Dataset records
^^^^

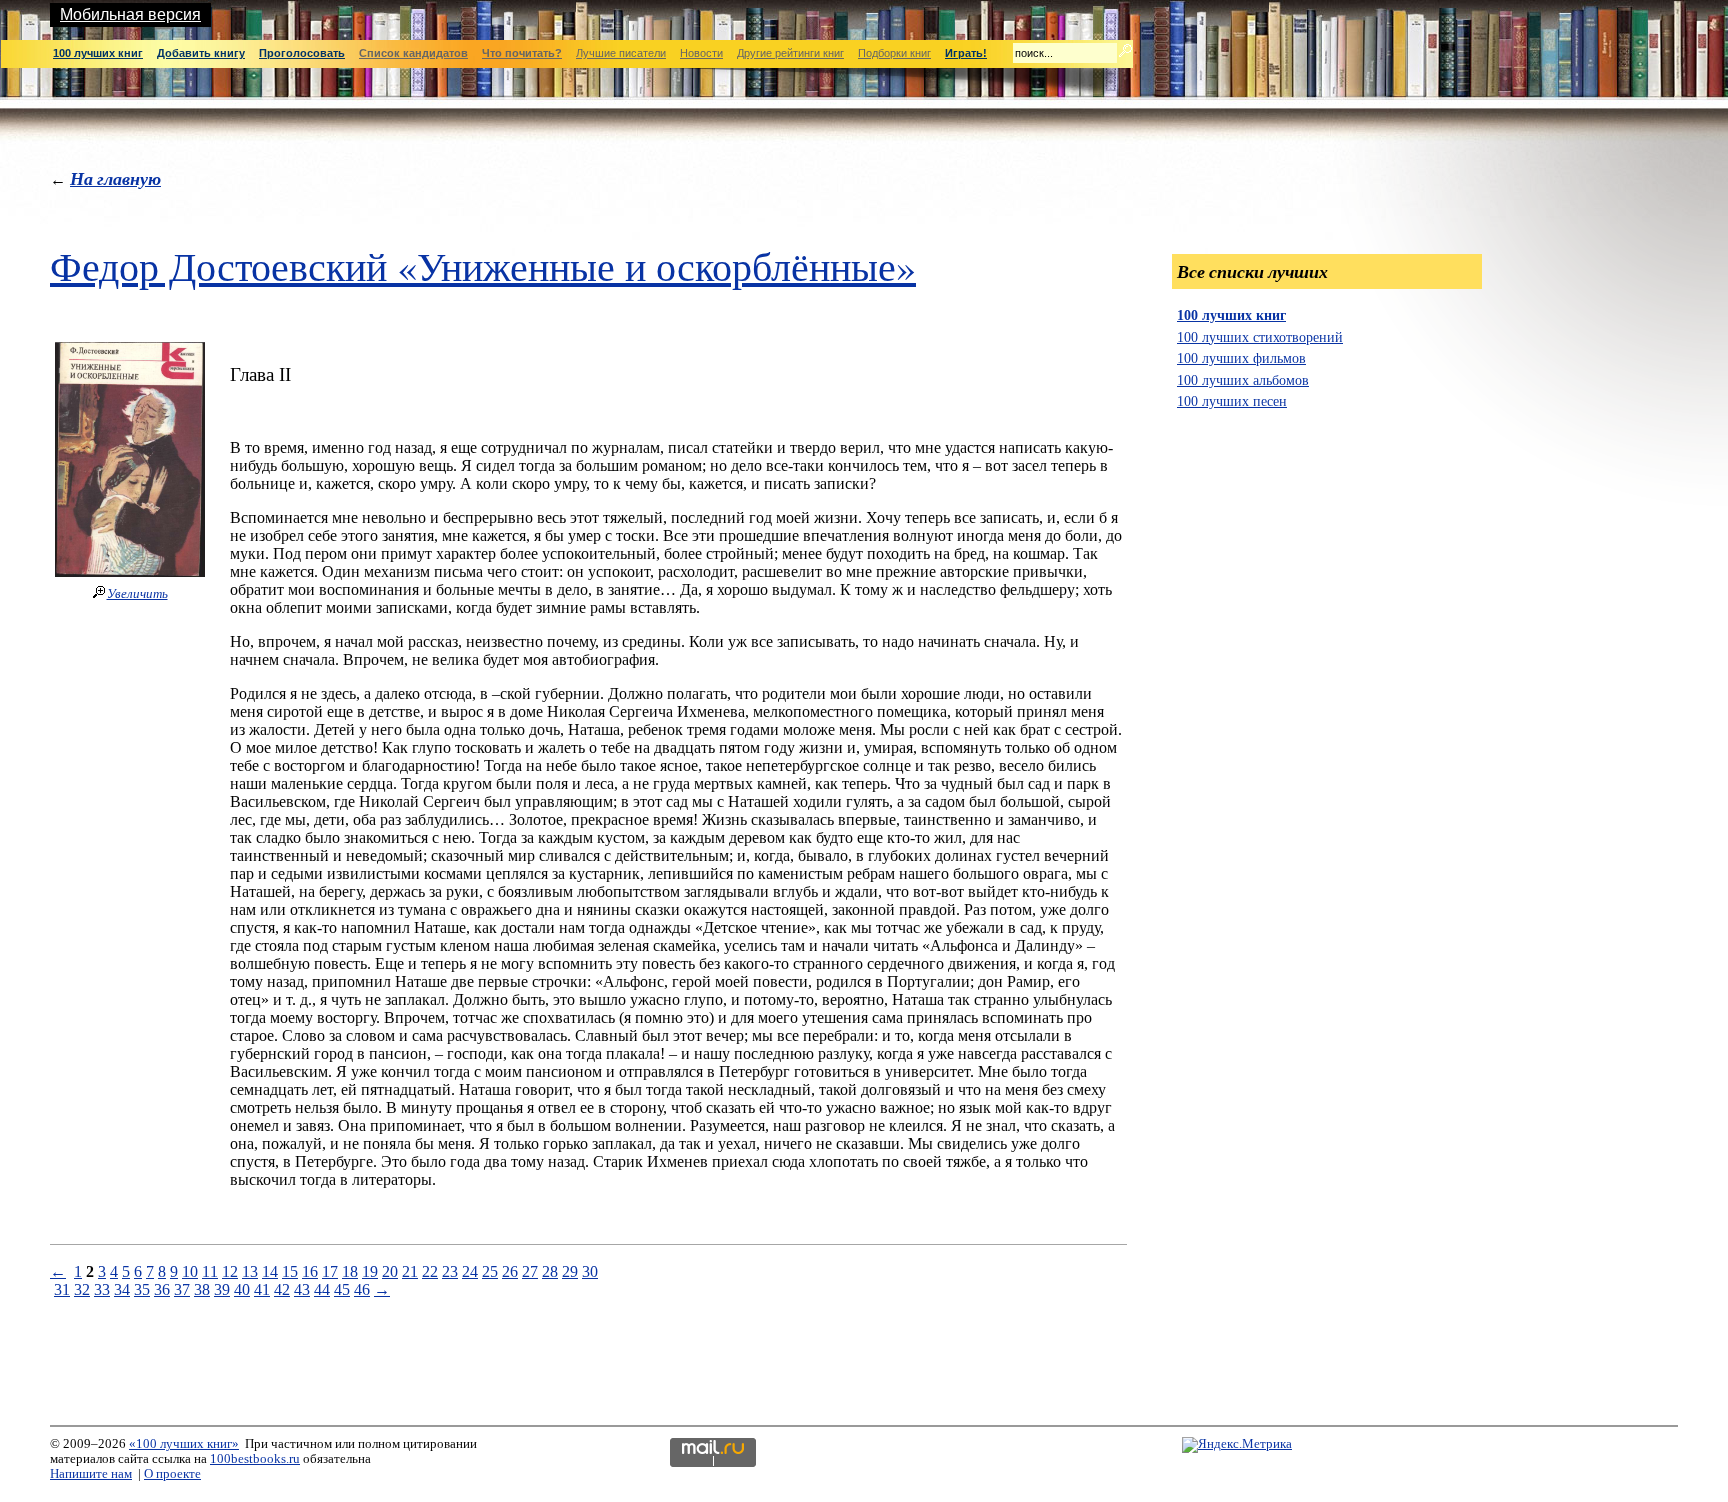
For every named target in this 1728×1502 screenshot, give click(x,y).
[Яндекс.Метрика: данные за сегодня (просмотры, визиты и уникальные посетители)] (1237, 1445)
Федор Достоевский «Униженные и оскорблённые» (483, 265)
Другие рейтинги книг (790, 53)
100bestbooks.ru (255, 1459)
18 (350, 1271)
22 (430, 1271)
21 (410, 1271)
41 (262, 1289)
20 (390, 1271)
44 (322, 1289)
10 (190, 1271)
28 (550, 1271)
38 (202, 1289)
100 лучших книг (1231, 315)
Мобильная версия (130, 14)
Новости (701, 53)
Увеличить (137, 594)
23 (450, 1271)
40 (242, 1289)
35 (142, 1289)
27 (530, 1271)
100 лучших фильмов (1241, 358)
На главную (115, 178)
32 (82, 1289)
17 (330, 1271)
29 (570, 1271)
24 (470, 1271)
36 (162, 1289)
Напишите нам (91, 1474)
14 (270, 1271)
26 (510, 1271)
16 (310, 1271)
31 (62, 1289)
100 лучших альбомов (1243, 380)
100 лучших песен (1232, 401)
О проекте (172, 1474)
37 (182, 1289)
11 (210, 1271)
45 (342, 1289)
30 (590, 1271)
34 (122, 1289)
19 (370, 1271)
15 (290, 1271)
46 (362, 1289)
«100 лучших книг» (184, 1444)
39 (222, 1289)
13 (250, 1271)
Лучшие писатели (621, 53)
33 (102, 1289)
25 (490, 1271)
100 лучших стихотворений (1260, 337)
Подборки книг (894, 53)
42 (282, 1289)
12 (230, 1271)
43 (302, 1289)
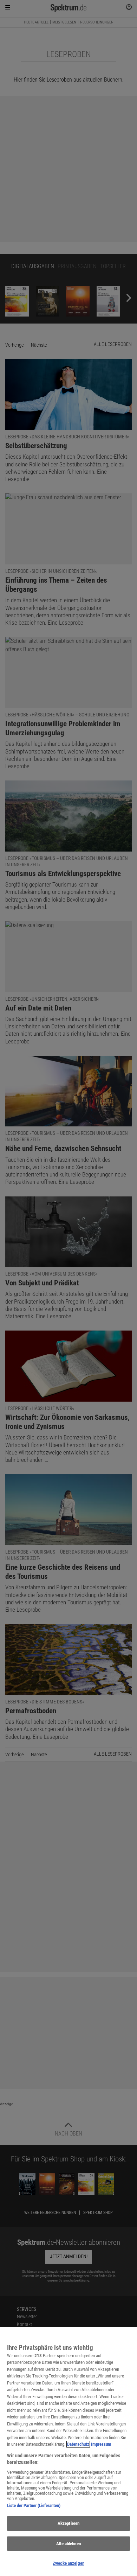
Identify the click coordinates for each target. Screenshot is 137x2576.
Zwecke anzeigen (68, 2563)
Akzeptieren (68, 2523)
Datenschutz (78, 2444)
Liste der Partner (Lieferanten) (33, 2505)
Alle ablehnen (68, 2543)
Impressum (101, 2444)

^^^^

Copy the lines above exactly, beginning at the line that has "14 (270, 1271)" and stopping after the line that has "100 лучших стихотворений (1260, 337)", and omit the rest.

TASK RESPONSE
14 (270, 1271)
26 (510, 1271)
16 (310, 1271)
31 (62, 1289)
100 лучших альбомов (1243, 380)
100 лучших песен (1232, 401)
О проекте (172, 1474)
37 (182, 1289)
11 (210, 1271)
45 (342, 1289)
30 (590, 1271)
34 (122, 1289)
19 (370, 1271)
15 (290, 1271)
46 (362, 1289)
«100 лучших книг» (184, 1444)
39 (222, 1289)
13 (250, 1271)
Лучшие писатели (621, 53)
33 (102, 1289)
25 (490, 1271)
100 лучших стихотворений (1260, 337)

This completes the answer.